The Japanese whisky distillers put a tremendous amount of effort into staying true to the Scottish ways of making whisky.  For example, Nikka Whisky still holds  on to the technique of direct coal firing their stills.  However, there is one very unique element that isn’t found in Scottish whisky – the use of Mizunara (Japanese Oak).  Suntory has a specific Mizunara cask expression of Yamazaki.  Also, the standard line up of Yamazaki 12 and 18 both have components of whisky that was aged in Mizunara casks.

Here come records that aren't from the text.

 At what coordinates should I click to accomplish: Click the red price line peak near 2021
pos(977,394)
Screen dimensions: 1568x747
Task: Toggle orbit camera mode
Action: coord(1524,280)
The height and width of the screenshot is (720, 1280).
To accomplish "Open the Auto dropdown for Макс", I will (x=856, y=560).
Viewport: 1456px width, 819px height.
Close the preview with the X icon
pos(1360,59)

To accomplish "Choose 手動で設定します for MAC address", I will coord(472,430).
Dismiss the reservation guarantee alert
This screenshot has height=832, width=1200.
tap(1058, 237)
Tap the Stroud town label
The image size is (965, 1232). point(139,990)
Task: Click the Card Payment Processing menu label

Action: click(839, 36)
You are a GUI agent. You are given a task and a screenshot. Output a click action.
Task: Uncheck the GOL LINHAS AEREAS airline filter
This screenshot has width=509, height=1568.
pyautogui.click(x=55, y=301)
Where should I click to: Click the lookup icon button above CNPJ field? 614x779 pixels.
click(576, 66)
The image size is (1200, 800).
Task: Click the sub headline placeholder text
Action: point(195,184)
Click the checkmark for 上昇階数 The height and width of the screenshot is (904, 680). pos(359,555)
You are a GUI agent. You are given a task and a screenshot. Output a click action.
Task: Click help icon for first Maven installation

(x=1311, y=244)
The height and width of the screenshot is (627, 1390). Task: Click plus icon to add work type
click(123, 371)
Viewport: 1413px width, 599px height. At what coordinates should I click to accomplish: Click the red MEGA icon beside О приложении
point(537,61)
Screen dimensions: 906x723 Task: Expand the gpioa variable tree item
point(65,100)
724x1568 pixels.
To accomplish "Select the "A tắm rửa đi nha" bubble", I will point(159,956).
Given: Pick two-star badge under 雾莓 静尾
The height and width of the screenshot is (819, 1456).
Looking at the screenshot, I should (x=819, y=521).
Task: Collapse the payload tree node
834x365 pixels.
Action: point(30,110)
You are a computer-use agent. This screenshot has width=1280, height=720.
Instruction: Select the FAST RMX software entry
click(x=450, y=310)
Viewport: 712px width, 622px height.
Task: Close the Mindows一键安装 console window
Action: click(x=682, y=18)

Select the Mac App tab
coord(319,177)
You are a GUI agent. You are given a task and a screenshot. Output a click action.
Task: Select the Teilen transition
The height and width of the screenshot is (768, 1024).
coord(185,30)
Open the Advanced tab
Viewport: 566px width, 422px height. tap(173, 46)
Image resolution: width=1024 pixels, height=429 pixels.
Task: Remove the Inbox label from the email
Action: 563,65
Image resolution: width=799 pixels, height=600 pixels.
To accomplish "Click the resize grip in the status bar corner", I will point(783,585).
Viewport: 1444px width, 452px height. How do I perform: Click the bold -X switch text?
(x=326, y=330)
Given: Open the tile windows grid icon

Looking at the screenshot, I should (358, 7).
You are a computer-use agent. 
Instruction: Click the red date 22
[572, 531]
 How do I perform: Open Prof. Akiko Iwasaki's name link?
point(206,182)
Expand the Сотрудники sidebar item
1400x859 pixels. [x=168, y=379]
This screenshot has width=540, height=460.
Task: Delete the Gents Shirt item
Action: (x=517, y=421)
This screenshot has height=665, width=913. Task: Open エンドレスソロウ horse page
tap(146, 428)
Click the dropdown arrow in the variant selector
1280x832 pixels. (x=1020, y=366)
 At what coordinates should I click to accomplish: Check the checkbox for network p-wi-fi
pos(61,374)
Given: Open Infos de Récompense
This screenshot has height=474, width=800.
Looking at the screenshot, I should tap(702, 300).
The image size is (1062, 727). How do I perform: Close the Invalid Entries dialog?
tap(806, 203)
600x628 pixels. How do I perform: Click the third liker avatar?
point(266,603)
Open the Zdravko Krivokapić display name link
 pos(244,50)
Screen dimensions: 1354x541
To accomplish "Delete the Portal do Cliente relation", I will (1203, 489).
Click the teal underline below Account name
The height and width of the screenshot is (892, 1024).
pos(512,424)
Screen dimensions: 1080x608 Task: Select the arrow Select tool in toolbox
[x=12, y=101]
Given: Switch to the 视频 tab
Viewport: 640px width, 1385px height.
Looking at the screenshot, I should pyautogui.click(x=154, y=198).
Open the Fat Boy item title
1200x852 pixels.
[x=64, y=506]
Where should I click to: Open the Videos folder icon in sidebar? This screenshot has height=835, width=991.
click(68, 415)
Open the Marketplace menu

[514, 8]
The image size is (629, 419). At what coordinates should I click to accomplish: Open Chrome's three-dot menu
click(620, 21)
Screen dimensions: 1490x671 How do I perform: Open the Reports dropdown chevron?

Another big user of Mizunara is Ichiro Akuto, who now distills at Chichibu.  I have touched on some of the details of the relatively new Chichibu distillery before.  But not enough can be said, or written as the case may be here, about the craftsmanship and art that goes into the spirit that is made at Chichibu.  This is not your large commercial distillation facility where there are probably more stills than Chichibu has employees.  Akuto San takes a hands on approach and is sensitive to every minute detail in the process of making his whisky.  Just take a look at the label.  I would love to get that level of detail from every bottle of whisky that I drink.  Chichibu reminds me of some of the craft distillers that we have here in the US or the micro-brewers in the beer industry.  There is something in me that pulls for the little guy and wants them to do well.  But enough with the love-fest, the bottom line is the whisky has to be good.  The truth is in the liquid.

Stats:

Distilled February-March 2008, Casked in April 2008, Bottled February 2009 (~10 months old). Jason from Guid Scotch Drink brought up an interesting question about this recently: Where is the spirit stored after distillation but before casked in? There is some time in between the two processes. I’ll see what information I can find and let you know.

Cask: New Japanese Oak (Mizunara) Hogshead, Appears to be a vatting of Cask #9 and #10. (Gotta love the low cask numbers)

Bottled at 63.3% ABV

No Chillfiltration or artificial colour

Color:  14K gold, light yellow with a glimmer of orange.

Nose: Vibrant with a the the big raw alcohol bite up front, buttery sweets, sandalwood, an interesting spice that I just can’t seem to place, after giving it some time it opens up more with creme brulee and grain sweetness.

Palate: Malty, chewey and viscous, nutty, grain sweetness like the nose, sharp biting oak, little too much alcohol burn neat.

Finish: Medium, raw alcohol and oak.

Comments: Obviously this is a young whisky, it needs more time but it is off to a good start. I can’t wait till it gets another 5-10 years in a cask as there is some good stuff going on underneath it all. This is a whisky that presents some interesting and different flavors from the use of the new Mizunara casks. I am still trying to familiarize myself with these flavors and associate them with things that I am more accustomed to.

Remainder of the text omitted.